* _Compiti da svolgere_
- a) Per favore, rispondi a queste domande in base al testo sulle criptovalute riportato qui sotto:
(i) Secondo la definizione di Banca d'Italia, in quali due modi possono essere usate le criptovalute?
(ii) Quale istituzione non emette le criptovalute, a differenza delle valute tradizionali?
(iii) A che anno risale la rappresentazione teorica di bitcoin?
- b) Riprendi il testo sulle criptovalute riportato più sotto e continualo a partire dalla sua ultima frase.

* _Sezione del documento_
—————

Secondo la definizione di Banca d’Italia, le criptovalute costituiscono  rappresentazioni digitali di valore ed, in quanto tali, possono essere utilizzate come mezzo di scambio o detenute a scopo di investimento.

Le criptovalute sono monete che si possono utilizzare unicamente per via telematica, non essendovi un corrispondente cartaceo o metallico.

A differenza delle valute tradizionali, tuttavia, le criptovalute non vengono emesse da una Banca Centrale e sono scambiate “peer to peer”, cioè senza l’intervento di un intermediario.

Quando sono nate

La  prima criptovaluta realizzata è stata bitcoin. La sua rappresentazione teorica risale al 2008 con la pubblicazione online di un paper scritto da tale Satoshi Nakamoto dal titolo “A Peer-to-Peer Electronic Cash System”.

Ad oggi non si sa ancora chi sia Satoshi Nakamoto, né se si tratti di una singola persona o di un collettivo di ingegneri.

—————

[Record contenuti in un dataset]
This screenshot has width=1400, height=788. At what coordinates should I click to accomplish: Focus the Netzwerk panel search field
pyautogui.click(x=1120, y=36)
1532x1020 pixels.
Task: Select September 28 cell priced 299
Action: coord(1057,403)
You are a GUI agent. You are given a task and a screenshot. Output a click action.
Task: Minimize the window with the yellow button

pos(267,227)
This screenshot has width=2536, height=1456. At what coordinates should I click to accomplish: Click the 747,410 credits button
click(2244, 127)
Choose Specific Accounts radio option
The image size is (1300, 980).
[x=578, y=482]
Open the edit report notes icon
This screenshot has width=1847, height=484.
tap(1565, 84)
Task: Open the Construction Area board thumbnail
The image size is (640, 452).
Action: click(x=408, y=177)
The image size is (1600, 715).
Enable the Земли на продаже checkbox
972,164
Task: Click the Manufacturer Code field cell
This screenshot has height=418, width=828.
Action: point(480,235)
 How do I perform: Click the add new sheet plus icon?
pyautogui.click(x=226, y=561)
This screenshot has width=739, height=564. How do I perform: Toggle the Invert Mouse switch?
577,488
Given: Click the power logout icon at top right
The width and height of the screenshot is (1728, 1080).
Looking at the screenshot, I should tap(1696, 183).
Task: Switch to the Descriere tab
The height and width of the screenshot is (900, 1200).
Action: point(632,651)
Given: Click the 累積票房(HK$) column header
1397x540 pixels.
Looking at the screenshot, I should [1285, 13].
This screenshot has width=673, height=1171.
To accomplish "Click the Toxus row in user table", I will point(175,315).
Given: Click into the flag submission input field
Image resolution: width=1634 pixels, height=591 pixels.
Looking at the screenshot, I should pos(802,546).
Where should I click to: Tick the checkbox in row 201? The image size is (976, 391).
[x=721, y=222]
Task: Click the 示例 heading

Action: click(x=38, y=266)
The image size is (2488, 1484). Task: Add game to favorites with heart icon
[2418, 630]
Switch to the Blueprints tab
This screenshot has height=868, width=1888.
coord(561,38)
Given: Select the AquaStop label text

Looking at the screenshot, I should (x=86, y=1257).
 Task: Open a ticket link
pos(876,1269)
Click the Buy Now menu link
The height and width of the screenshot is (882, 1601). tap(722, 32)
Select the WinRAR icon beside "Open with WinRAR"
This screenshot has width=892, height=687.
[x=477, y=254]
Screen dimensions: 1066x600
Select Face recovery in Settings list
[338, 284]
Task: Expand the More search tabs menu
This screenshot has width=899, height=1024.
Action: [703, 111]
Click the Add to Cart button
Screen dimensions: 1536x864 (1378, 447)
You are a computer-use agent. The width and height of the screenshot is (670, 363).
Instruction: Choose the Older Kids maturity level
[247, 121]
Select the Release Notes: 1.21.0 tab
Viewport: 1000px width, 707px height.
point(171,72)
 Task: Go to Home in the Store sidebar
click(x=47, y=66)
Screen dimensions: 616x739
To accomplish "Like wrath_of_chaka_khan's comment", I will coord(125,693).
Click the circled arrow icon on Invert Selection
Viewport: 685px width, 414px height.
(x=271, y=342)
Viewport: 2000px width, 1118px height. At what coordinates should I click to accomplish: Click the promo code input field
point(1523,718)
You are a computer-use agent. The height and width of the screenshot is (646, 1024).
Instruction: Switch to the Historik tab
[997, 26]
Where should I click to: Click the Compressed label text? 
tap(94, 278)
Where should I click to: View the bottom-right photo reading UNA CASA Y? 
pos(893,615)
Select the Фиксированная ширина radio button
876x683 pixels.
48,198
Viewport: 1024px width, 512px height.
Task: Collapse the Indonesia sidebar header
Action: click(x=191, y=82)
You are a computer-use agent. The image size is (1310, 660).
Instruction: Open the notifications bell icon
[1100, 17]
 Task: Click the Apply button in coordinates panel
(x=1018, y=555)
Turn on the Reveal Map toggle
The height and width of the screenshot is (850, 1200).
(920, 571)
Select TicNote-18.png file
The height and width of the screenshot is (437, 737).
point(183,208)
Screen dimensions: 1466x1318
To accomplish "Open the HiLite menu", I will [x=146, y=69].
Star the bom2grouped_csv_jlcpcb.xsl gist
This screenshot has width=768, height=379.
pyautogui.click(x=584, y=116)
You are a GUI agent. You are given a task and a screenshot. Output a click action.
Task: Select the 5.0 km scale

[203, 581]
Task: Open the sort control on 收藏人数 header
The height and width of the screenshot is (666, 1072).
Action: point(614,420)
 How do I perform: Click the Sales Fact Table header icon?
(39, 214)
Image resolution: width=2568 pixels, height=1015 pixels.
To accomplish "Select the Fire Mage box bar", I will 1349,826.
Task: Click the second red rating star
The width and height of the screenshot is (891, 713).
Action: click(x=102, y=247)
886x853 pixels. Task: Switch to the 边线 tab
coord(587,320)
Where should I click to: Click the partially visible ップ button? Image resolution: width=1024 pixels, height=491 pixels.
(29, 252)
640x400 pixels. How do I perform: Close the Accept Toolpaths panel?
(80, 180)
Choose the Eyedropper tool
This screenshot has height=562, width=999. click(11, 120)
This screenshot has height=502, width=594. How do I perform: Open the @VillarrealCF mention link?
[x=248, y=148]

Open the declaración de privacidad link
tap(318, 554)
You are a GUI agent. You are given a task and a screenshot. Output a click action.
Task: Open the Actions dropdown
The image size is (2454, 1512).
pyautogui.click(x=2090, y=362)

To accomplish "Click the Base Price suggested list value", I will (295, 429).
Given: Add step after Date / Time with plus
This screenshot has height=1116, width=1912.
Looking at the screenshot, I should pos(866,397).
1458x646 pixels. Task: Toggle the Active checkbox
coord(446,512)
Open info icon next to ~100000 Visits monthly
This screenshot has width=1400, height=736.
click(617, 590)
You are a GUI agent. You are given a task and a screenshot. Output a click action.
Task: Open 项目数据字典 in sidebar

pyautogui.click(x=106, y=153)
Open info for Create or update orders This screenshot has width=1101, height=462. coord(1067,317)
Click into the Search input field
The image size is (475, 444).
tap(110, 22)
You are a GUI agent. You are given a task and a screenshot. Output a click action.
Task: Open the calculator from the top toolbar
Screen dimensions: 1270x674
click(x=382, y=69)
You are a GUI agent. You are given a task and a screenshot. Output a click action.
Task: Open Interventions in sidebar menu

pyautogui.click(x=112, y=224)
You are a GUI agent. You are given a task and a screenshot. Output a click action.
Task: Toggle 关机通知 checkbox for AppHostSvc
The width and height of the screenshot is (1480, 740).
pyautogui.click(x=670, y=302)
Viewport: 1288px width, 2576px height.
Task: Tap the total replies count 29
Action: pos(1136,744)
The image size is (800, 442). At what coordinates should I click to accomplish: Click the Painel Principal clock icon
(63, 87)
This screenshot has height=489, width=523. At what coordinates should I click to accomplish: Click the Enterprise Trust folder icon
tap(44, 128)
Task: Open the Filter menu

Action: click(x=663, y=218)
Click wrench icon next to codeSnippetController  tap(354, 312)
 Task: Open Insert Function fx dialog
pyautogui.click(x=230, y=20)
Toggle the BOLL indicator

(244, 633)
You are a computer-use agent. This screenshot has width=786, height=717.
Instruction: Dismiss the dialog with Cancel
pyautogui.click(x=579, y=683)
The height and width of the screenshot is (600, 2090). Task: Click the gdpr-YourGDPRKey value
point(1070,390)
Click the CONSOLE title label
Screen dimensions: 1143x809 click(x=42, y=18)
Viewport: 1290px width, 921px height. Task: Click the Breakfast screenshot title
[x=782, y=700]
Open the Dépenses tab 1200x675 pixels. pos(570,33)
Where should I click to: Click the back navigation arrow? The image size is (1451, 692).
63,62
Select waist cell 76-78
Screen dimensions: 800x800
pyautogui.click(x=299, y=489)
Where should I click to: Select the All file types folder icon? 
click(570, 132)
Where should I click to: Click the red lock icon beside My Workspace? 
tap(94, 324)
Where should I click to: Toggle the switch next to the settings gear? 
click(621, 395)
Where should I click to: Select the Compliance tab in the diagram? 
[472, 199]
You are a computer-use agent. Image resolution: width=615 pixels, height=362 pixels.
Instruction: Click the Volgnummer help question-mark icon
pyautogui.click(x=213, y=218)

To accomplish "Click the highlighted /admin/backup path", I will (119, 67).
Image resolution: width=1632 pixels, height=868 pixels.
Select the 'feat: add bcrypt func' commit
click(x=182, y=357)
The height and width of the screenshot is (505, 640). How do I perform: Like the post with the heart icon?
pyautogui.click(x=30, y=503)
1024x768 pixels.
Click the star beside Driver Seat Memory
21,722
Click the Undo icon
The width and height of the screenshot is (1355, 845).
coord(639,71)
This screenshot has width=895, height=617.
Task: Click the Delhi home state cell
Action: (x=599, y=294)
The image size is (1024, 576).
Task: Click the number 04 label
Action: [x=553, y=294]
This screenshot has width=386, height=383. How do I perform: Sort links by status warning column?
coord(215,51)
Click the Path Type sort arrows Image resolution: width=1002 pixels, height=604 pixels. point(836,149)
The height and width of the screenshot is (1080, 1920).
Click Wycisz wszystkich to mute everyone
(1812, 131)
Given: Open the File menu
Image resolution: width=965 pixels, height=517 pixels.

—————

* _Ecco le risposte_
- a)
(i) Come mezzo di scambio oppure detenute a scopo di investimento.
(ii) Una Banca Centrale.
(iii) Al 2008.

- b)
Ad ogni modo Satoshi Nakamoto ha il merito di aver combinato tecnologie già conosciute,  la blockchain, per esempio, esisteva già negli anni 90, e in tal modo aver creato qualcosa di nuovo.

Per comprendere le caratteristiche principali delle criptovalute occorre avere ben chiari tre concetti:

  1. Cos’è una valuta
  2. Cos’è la blockchain
  3. Cos’è la crittografia

Il concetto di valuta

Una valuta è la rappresentazione di un valore.

Nel corso della storia il concetto di valuta ha subito una sorta di processo di astrazione di cui le criptovalute rappresentano solo l’ultimo paradigma.

In origine le monete venivano coniate in metallo pregiato.

Il loro valore era intrinseco.

Successivamente sono state sostituite da monete o banconote rappresentative di una determinata riserva aurea di cui i governi garantivano la convertibilità in oro.

Per quanto se ne sa, questo tipo di valute sono comparse per la prima volta in Cina nell’XI secolo e in Occidente, per la precisione in Olanda, nel XVII secolo.

Una particolare espressione del principio di convertibilità sono stati anche gli accordi di Bretton Woods siglati all’indomani della seconda guerra mondiale.

In particolare i dollari americani, secondo il sistema Bretton Woods dovevano rispettare  la parità aurea di 1/35 di oncia mentre le valute degli altri Stati dovevano mantenere un tasso di cambio fisso rispetto al dollaro statunitense.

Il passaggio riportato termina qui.